▶ What you should do: From the forum thread on feeding word frequencies into a scikit-learn pipeline, extract everything from "CountVectorizer is expecting" down to "('clf', MultinomialNB())])", word for word.

Reputation: 1202
I already have word frequencies and categories like this:
y = ['animals', 'restaurants', 'sports']
x = [{'cat':1, 'dog':2}, {'food':4, 'drink':2}, {'baseball':4, 'basketball':5}]
How should I proceed with building the pipeline per the tutorial as follows:
>>> from sklearn.pipeline import Pipeline
>>> text_clf = Pipeline([('vect', CountVectorizer()),
... ('tfidf', TfidfTransformer()),
... ('clf', MultinomialNB()),
... ])
>>> text_clf = text_clf.fit(twenty_train.data, twenty_train.target)
CountVectorizer is expecting a string... I guess I could create a string from the dictionary and repeat each word the number of times it occurs?
http://scikit-learn.org/stable/tutorial/text_analytics/working_with_text_data.html
Upvotes: 1
Views: 594
Reputation: 41003
If you already have word frequencies then use a DictVectorizer:
from sklearn.feature_extraction import DictVectorizer
pipeline = Pipeline([('dvect', DictVectorizer()),
('tfidf', TfidfTransformer()),
('clf', MultinomialNB())])
model = pipeline.fit(x, y)
Then you can do:
>>> model.predict([{'cat':1}])[0]
'animals'
Upvotes: 1

▶ Dataset extract:
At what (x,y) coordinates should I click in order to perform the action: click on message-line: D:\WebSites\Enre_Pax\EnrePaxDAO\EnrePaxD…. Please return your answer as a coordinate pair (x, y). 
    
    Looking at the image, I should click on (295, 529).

▶ Answer to this task:
CountVectorizer is expecting a string... I guess I could create a string from the dictionary and repeat each word the number of times it occurs?
http://scikit-learn.org/stable/tutorial/text_analytics/working_with_text_data.html
Upvotes: 1
Views: 594
Reputation: 41003
If you already have word frequencies then use a DictVectorizer:
from sklearn.feature_extraction import DictVectorizer
pipeline = Pipeline([('dvect', DictVectorizer()),
('tfidf', TfidfTransformer()),
('clf', MultinomialNB())])